Greener transportation doesn’t just involve electric vehicles and biofuels. Advanced materials that can make a car more fuel efficient by reducing its weight also can make a difference. That’s the idea behind the Wednesday announcement by the federal government to offer a $730 million loan to a steel maker Severstal in Michigan.
The loan will help Severstal retrofit existing factories and build new factories to create “a wide range of advanced high strength steel” that can cut a vehicle’s weight by 10 percent without sacrificing safety, the DOE said. Lighter cars should require less fuels to operate, and cars made with Severstal’s steel could cut gasoline use by nearly 30 million gallons per year, the DOE added.

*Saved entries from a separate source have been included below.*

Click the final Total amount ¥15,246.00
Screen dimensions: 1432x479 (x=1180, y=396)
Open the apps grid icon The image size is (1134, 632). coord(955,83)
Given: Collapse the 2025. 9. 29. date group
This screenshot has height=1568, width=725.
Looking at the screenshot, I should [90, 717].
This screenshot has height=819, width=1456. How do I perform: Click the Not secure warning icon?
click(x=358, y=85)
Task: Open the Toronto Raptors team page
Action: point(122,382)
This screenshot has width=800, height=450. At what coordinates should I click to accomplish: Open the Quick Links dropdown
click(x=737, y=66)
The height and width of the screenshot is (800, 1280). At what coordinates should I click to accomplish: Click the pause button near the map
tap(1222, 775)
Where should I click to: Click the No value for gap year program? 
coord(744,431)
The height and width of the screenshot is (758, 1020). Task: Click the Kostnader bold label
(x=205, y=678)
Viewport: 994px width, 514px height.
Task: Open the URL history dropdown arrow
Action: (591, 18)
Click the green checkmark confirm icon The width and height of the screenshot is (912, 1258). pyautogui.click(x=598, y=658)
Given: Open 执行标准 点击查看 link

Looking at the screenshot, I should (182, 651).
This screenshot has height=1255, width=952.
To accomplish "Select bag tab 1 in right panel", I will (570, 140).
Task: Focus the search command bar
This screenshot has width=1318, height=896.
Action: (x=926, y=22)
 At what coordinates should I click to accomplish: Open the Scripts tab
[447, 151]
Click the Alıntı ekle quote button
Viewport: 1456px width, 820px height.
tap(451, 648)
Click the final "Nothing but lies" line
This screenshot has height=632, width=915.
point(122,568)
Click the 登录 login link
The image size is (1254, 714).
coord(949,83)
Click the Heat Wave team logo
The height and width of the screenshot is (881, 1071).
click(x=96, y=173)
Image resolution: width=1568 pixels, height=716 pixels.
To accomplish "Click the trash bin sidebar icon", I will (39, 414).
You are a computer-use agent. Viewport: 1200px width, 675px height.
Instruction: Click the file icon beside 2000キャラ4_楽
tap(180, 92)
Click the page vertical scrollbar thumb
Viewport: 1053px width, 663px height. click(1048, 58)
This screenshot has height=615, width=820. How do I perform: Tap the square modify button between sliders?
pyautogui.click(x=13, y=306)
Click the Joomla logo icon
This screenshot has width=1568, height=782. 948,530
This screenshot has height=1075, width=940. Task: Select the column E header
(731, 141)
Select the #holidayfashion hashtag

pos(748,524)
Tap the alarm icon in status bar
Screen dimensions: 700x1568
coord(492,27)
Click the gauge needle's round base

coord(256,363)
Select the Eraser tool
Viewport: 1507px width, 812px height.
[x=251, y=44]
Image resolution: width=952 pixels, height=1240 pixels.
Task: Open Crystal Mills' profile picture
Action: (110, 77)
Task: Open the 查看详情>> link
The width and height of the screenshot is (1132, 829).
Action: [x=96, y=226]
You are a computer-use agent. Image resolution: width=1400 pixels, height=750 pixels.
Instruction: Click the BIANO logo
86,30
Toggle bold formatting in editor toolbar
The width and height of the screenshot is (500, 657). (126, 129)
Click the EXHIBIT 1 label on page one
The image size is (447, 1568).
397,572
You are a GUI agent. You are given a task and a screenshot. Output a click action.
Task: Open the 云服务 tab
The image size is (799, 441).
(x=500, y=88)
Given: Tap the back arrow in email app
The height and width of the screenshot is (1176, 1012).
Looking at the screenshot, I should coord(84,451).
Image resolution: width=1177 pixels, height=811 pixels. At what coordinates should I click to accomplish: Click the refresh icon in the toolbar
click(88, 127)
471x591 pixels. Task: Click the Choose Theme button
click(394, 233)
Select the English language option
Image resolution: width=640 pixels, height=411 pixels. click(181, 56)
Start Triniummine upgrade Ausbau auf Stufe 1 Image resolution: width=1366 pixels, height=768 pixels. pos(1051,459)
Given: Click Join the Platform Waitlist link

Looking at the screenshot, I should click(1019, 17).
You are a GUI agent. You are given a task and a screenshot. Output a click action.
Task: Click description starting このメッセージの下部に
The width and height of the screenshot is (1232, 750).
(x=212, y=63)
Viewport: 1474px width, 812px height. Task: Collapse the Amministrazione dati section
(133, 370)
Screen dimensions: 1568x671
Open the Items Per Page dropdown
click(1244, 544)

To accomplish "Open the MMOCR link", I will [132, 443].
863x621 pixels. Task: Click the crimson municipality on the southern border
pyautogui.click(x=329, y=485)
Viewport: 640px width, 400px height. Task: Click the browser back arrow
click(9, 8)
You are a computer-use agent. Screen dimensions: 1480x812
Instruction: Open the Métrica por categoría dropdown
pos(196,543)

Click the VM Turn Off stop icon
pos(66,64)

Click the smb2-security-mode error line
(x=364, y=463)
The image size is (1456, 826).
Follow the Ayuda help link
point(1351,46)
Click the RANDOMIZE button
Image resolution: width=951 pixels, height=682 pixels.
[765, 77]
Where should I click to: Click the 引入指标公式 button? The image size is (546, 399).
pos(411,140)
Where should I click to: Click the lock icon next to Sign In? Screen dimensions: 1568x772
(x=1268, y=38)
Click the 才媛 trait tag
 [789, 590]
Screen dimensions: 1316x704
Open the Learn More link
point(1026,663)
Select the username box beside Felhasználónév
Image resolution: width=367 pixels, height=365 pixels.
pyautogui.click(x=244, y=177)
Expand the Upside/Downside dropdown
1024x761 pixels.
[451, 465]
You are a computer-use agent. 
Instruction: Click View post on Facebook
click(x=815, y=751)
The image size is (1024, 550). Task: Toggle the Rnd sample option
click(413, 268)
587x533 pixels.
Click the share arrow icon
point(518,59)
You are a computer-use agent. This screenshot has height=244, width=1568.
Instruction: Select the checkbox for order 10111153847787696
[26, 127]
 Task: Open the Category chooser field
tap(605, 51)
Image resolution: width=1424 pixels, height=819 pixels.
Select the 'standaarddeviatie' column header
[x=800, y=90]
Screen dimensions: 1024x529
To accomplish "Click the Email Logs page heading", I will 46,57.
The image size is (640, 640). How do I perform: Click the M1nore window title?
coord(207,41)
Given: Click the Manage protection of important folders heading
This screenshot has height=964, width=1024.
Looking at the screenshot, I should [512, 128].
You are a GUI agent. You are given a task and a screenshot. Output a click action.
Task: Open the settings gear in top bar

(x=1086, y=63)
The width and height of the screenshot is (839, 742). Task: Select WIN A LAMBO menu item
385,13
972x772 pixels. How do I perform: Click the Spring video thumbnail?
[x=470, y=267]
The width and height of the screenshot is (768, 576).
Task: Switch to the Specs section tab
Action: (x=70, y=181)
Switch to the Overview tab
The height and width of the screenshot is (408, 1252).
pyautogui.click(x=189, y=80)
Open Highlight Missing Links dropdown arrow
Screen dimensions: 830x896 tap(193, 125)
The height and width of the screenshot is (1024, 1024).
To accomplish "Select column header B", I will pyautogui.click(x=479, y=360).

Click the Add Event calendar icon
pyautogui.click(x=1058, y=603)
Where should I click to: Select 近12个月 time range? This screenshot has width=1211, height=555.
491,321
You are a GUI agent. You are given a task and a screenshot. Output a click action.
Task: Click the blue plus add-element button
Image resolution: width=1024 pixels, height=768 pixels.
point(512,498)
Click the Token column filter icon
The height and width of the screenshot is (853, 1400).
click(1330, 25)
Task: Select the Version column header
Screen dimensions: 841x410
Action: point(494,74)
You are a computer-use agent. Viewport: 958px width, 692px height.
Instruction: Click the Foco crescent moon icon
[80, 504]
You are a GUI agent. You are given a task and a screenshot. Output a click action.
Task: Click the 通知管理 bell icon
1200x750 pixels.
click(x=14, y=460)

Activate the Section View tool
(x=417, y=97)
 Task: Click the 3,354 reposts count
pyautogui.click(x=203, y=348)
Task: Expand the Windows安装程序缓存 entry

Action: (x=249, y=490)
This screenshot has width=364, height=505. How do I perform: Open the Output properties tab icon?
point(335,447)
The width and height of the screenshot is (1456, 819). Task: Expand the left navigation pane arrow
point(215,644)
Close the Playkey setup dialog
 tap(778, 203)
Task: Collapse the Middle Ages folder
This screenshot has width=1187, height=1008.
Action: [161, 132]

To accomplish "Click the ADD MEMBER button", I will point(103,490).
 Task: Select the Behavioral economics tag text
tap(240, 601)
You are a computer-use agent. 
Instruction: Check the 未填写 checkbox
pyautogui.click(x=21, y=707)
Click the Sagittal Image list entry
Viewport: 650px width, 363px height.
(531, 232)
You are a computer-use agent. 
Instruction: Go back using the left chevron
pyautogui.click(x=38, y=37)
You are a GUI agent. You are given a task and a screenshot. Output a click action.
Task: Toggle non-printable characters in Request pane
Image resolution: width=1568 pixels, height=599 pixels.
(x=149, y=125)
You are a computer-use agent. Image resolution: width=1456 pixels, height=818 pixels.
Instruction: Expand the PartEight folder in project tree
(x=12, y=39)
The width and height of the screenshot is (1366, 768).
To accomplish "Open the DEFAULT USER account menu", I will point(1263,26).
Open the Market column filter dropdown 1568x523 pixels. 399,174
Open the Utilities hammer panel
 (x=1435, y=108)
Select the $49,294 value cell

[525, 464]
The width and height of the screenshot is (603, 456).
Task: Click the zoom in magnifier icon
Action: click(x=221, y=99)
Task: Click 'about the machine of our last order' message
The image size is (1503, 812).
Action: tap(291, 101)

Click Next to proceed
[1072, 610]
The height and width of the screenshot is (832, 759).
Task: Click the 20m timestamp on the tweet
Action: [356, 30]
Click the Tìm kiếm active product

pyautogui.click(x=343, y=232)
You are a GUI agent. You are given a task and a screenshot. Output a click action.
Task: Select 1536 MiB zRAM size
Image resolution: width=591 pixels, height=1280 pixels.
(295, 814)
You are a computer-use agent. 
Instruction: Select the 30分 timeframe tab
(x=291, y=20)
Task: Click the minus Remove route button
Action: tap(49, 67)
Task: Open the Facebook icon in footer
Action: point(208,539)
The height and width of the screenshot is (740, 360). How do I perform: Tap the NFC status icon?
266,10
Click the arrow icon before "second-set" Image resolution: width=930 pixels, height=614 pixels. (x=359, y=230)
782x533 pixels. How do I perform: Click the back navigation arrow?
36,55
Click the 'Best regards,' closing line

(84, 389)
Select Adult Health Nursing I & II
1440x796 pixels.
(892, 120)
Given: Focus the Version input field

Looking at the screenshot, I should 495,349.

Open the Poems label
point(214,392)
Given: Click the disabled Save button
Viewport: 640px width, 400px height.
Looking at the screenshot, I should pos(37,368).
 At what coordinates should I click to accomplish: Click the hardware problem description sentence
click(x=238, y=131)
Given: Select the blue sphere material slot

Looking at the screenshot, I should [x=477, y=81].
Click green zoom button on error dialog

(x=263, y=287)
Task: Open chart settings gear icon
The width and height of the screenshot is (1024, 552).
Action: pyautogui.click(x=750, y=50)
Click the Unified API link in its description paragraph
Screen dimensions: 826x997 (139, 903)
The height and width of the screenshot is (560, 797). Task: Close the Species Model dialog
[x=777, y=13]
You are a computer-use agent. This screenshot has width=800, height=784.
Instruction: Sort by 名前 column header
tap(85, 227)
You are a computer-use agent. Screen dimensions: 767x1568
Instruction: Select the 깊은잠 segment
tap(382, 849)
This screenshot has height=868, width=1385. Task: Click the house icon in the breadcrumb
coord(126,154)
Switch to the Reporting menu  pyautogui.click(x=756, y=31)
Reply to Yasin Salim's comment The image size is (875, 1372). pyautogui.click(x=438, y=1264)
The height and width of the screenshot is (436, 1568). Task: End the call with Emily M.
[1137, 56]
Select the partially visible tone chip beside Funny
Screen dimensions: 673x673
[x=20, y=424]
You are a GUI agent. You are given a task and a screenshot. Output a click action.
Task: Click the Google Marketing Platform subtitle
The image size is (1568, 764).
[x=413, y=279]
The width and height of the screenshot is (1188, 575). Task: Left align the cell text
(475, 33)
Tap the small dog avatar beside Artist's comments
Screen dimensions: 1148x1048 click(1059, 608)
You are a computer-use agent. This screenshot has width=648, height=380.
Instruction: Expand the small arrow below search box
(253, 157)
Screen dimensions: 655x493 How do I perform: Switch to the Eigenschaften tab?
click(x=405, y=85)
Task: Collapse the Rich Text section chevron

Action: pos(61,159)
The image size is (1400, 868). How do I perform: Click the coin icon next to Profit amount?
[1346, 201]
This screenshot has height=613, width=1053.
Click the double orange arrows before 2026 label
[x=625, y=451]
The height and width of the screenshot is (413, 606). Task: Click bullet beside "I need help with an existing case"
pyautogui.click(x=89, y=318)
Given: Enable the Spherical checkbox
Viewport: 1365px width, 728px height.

Severstal is based in Dearborn, Michigan, but is part of OAO Severstal in Russia. Its American operation is the fourth largest steel maker in the U.S., the company said.
Supporting a steel maker is a lot less sexy than funding, say, electric car makers Tesla Motors (s TSLA) or Fisker Automotive. But this new funding could potentially have a greater impact because it’s about a lighter and stronger material that can find its way into average internal combustion engine cars.
In reality, electric cars won’t be the dominant way for the country to cut oil imports and gasoline consumption for many years to come. EVs will continue to remain more expensive than gasoline vehicles, for one thing. Consumers are waiting not only for the price to come down but also for the batteries to improve so that they don’t have to charge their cars often.
Building lighter cars will help car makers design fuel efficient cars, regardless of the types of fuels used. The Obama administration has been actively pushing for rules to increase fuel economy requirements. It’s reportedly looking at a mandate that all cars and light trucks sold by 2025 will have to reach a 56.2 mpg fuel economy.
Automakers are looking for all sorts of way to reduce the weight of their cars and improve fuel efficiency. Ford, for example, is turning to a new tech that involves the use of tiny bubbles in plastic components. Startups are building a variety of fuel efficient internal combustion engines, too.